**SOURCE PASSAGE:**
⁂

What worries me is that users already know about char, int and EOF. To use
character properly probably requires more than just copying from examples.

> If you really care to make filters written by naive users via a simple
> blocking interface applicable to more advanced nonblocking scenarios,
> you can design a generic adapter that turns a blocking filter into a
> nonblocking one. That is, it would wrap both the upstream and
> downstream, I imagine with a dynamically growing buffer that will accept
> any single output the naive user wants to produce, but then flagging
> when its downstream consumer doesn't accept the entire amount, and
> returning the EAGAIN equivalent to its upstream instead of calling the
> user's naive blocking method. This strategy would require a close
> notification since the buffered unaccepted stuff would be left alone
> until the next write attempt (unless you want to spawn a thread to spin
> attempting to empty the buffer).

I hadn't thought of that. I'd much rather teach people how to write correct
filters, so they can be used with maximum efficiency. There's also no good way
to turn a blocking input filter into a non-blocking one -- unless you consider
that every blocking input filter is sort of a degenerate non-blocking filter.

> About the close() or open() methods for a filter that wants to write
> some prelude or coda (e.g. gzip): aren't these only necessary because
> you can't guarantee that the constructors and destructors for the filter
> stack are called in the proper order?

⁂

**OBJECTIVES:**
a) In the filter discussion above, condense the quoted paragraph that begins "If you really care to make filters" into a short bulleted list that keeps its main facts.
b) Extend the filter discussion above by a few sentences, picking up right after its final question.

**DATA SEGMENT:**
⁂

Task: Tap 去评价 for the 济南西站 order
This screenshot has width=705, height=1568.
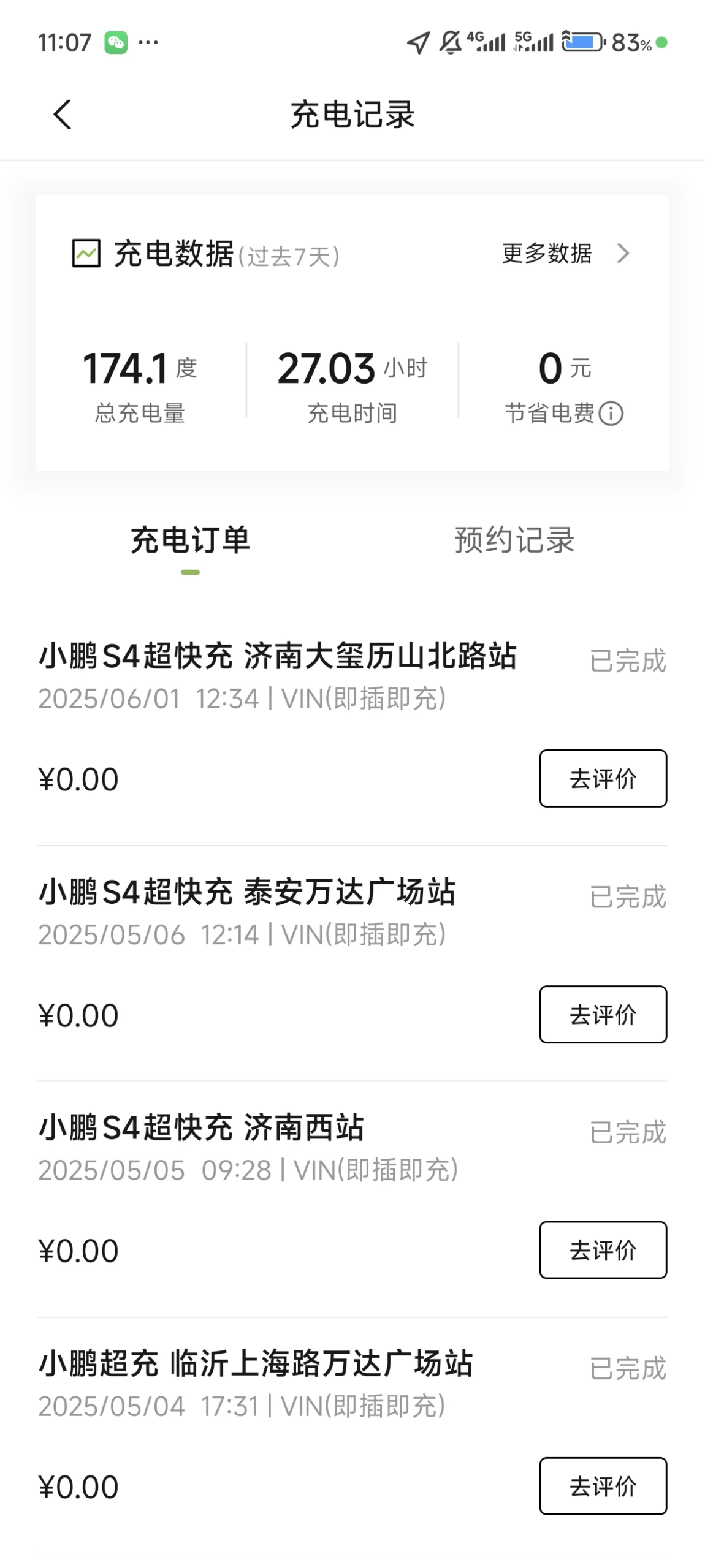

⁂

**THE REPLIES:**
a)
- A generic adapter could turn a blocking filter written by naive users into a nonblocking one.
- It would wrap both the upstream and the downstream, likely with a dynamically growing buffer that accepts any single output the user produces.
- If the downstream consumer doesn't accept the whole amount, the adapter would flag this and return the EAGAIN equivalent upstream instead of calling the user's blocking method.
- A close notification would be needed, since unaccepted buffered data would sit until the next write attempt, unless a thread is spawned to keep trying to empty the buffer.

b)
No -- filters should be reusable. Here's an example from a reply I wrote to Rob
Stewart (it turned out not to be relevant to that discussion, but maybe it'll be
relevant here ;-).

"Jonathan Turkanis" <technews_at_[hidden]> wrote in message
news:chalsi$cmb$1_at_sea.gmane.org...
> struct zlib_ostream : filtering_ostream {
> zlib_ostream() { push(zlib_compressor()); }
>
> template<typename Source>
> zlib_ostream(const Source& src )
> {
> push(zlib_compressor());
> open(src);
> }
>
> template<typename Source>
> void open(const Source& src )
> {
> BOOST_STATIC_ASSERT(is_resource<src>::value);
> push(src);
> }
>
> bool is_open() const { return is_complete(); }
>
> template<typename Source>
> void close(const Source& src )
> {
> assert(is_open());
> pop();
> }
> };

int main()
{
    using namespace boost::io;
    zlib_ostream out;
    out.open(file_sink("hello_world"));
    out << "hello world!";
    out.close();
    out.open(file_sink("goodbye_world"));
    out << "goodbye world!";
}

Only one zlib_compressor is constructed, but it is used several times.

> It would be nice if source -> A
> -> B -> sink could guarantee that B is (finally) constructed after sink,
> and then A is constructed after having been linked to B. That is,
> aren't the filters passed by const reference and only copy constructed
> once into the filter stack? I guess the part about ensuring that A is
> linked to B before the user constructor code might be accomplished by
> inheritance (superclass constructors always complete before subclass
> constructor executes, and the reverse for destructors?) I'm not sure if
> this is too clever, or can't be made to work portably, though.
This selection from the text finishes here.